<<<<

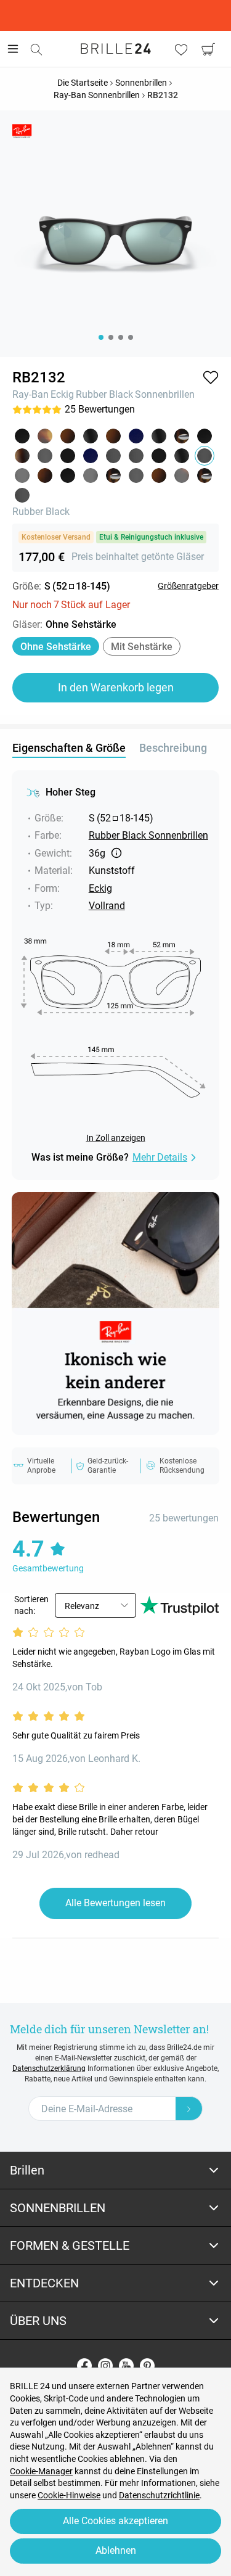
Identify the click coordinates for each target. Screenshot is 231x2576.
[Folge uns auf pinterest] (147, 2365)
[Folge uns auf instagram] (105, 2365)
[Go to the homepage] (116, 49)
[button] (211, 377)
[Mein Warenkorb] (208, 49)
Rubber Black (104, 394)
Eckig (62, 394)
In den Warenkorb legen (116, 687)
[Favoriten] (181, 49)
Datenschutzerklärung (49, 2068)
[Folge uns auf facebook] (84, 2365)
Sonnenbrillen (165, 394)
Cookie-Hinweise (69, 2495)
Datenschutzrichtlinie (159, 2495)
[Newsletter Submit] (189, 2108)
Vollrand (107, 905)
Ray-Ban (30, 394)
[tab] (115, 2170)
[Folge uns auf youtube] (126, 2365)
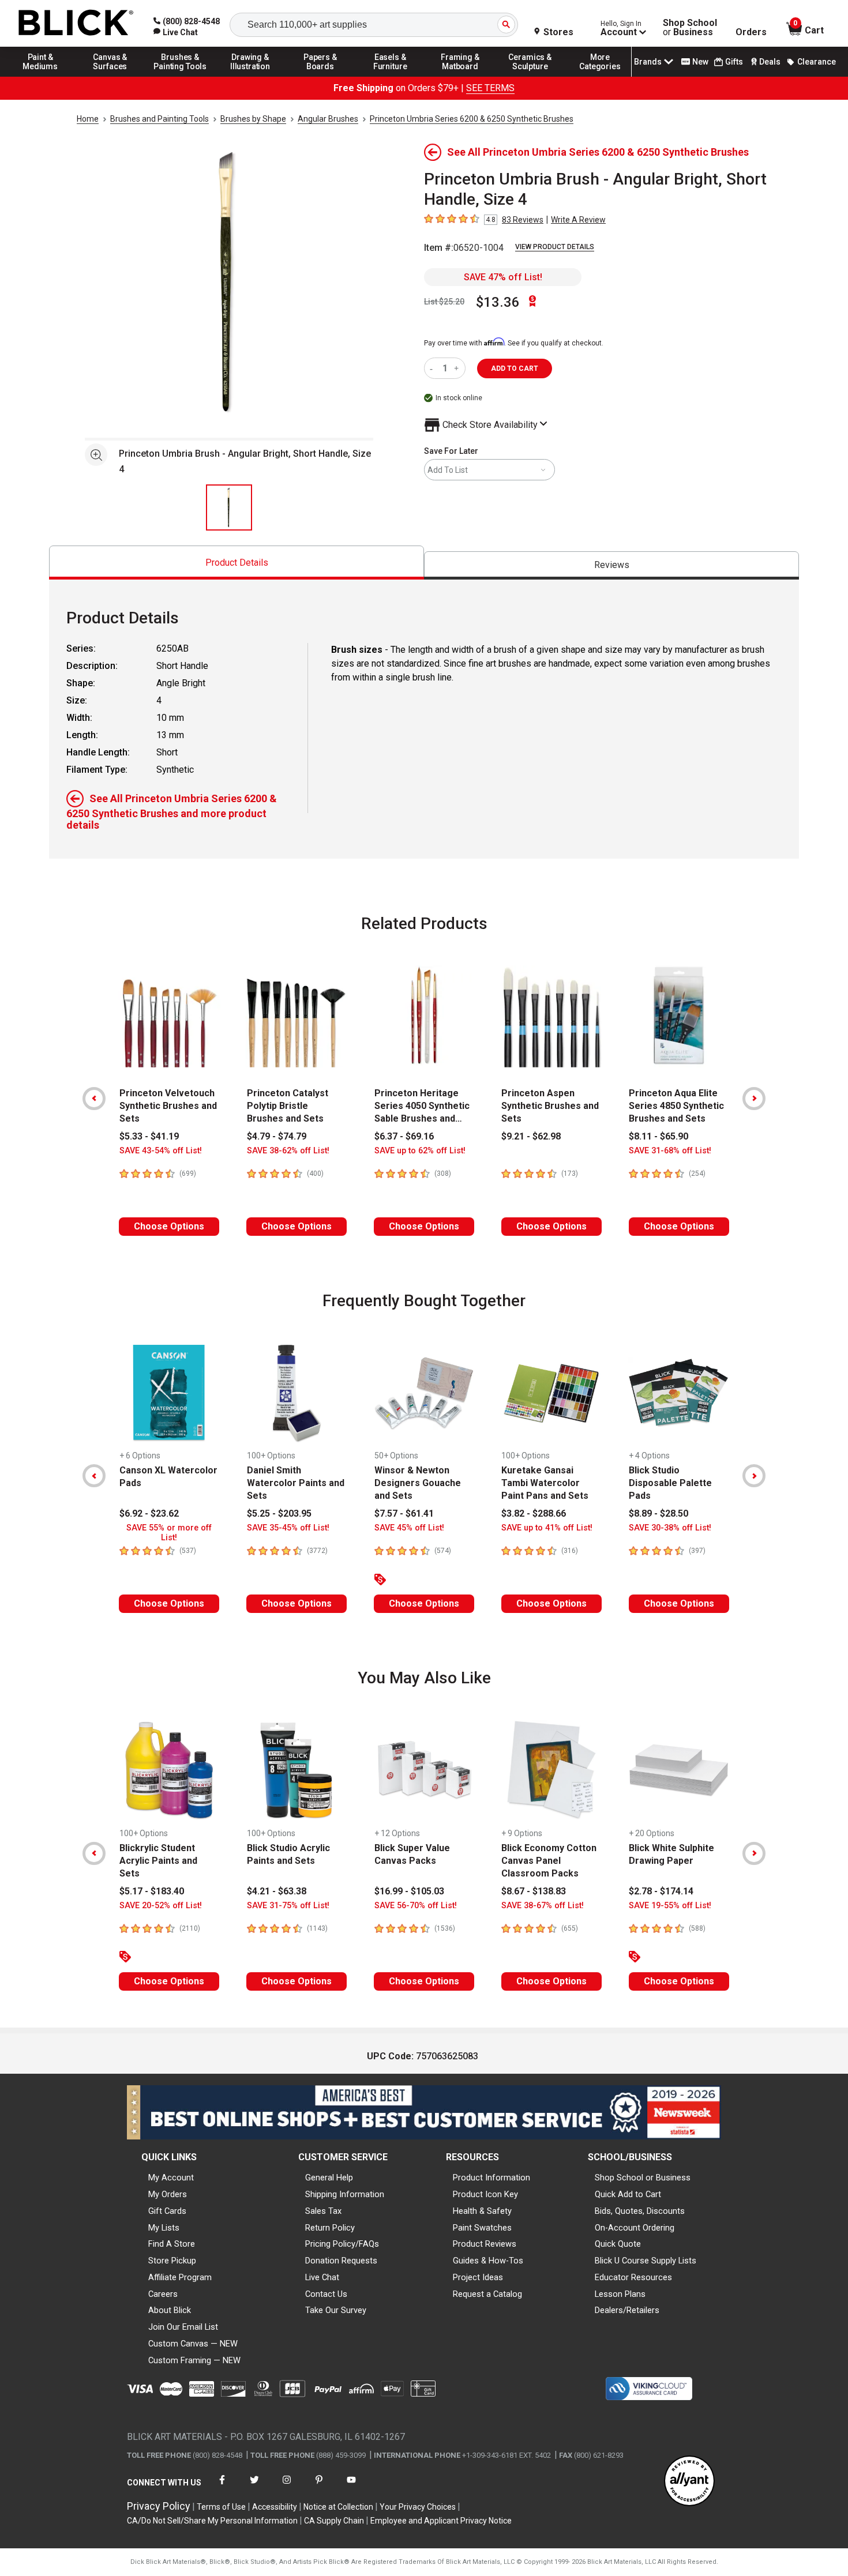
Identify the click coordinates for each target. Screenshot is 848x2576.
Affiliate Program (180, 2277)
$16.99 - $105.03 (409, 1891)
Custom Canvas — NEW (193, 2343)
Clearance (816, 61)
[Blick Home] (76, 23)
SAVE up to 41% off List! (546, 1528)
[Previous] (94, 1098)
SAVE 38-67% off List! (542, 1906)
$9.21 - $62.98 (531, 1136)
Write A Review (578, 219)
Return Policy (330, 2227)
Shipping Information (344, 2194)
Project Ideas (478, 2277)
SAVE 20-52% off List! (160, 1906)
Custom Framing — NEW (194, 2360)
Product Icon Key (485, 2194)
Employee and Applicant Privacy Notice (441, 2520)
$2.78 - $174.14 (661, 1891)
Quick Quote (618, 2244)
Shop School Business (690, 27)
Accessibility (274, 2506)
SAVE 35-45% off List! (288, 1528)
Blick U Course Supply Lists (645, 2260)
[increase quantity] (457, 368)
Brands (648, 61)
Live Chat (322, 2277)
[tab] (236, 563)
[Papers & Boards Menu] (320, 76)
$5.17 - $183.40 (151, 1891)
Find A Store (171, 2244)
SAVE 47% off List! (503, 277)
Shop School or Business (643, 2177)
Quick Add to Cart (628, 2194)
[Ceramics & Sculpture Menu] (530, 76)
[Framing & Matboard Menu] (460, 76)
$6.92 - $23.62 (149, 1513)
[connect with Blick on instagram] (286, 2486)
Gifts (734, 61)
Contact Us (326, 2294)
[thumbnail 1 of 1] (229, 507)
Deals (770, 61)
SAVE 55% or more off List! (169, 1533)
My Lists (163, 2227)
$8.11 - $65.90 (658, 1136)
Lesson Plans (620, 2294)
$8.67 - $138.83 (533, 1891)
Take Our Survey (335, 2310)
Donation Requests (341, 2260)
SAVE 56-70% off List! (415, 1906)
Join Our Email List (183, 2327)
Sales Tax (323, 2211)
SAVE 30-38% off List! (670, 1528)
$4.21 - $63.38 (276, 1891)
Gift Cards (167, 2211)
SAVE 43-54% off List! (160, 1151)
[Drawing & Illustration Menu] (250, 76)
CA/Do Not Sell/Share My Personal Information (212, 2520)
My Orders (167, 2194)
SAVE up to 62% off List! (420, 1151)
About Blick (169, 2310)
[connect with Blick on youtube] (351, 2486)
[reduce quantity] (433, 368)
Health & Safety (482, 2211)
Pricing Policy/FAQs (342, 2244)
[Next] (754, 1098)
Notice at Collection (338, 2506)
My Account (171, 2177)
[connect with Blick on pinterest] (319, 2486)
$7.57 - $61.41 (404, 1513)
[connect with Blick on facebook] (222, 2486)
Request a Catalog (487, 2294)
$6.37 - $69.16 (404, 1136)
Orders (751, 32)
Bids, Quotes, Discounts (640, 2211)
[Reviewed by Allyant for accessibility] (689, 2482)
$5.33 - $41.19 (149, 1136)
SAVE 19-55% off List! (670, 1906)
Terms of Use (221, 2506)
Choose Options (169, 1226)
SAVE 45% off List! (409, 1528)
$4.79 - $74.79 (276, 1136)
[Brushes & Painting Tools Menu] (180, 76)
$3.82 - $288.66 (533, 1513)
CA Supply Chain (334, 2520)
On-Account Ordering (634, 2227)
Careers (163, 2294)
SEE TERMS (490, 87)
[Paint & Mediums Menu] (40, 76)
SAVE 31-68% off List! (670, 1151)
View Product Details (554, 247)
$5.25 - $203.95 (279, 1513)
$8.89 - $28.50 (658, 1513)
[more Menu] (600, 76)
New (700, 61)
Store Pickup (172, 2260)
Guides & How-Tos (488, 2260)
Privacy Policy (158, 2506)
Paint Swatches (482, 2227)
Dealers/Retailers (627, 2310)
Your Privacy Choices (418, 2506)
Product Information (491, 2177)
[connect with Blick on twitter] (254, 2486)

>>>>

• Work instructions:
Write out again exactly the lines that run from the one holding "- $203.95 (279, 1513)" through the last line of the data; omit all other lines.

• Response box:
$5.25 - $203.95 (279, 1513)
$8.89 - $28.50 (658, 1513)
[more Menu] (600, 76)
New (700, 61)
Store Pickup (172, 2260)
Guides & How-Tos (488, 2260)
Privacy Policy (158, 2506)
Paint Swatches (482, 2227)
Dealers/Retailers (627, 2310)
Your Privacy Choices (418, 2506)
Product Information (491, 2177)
[connect with Blick on twitter] (254, 2486)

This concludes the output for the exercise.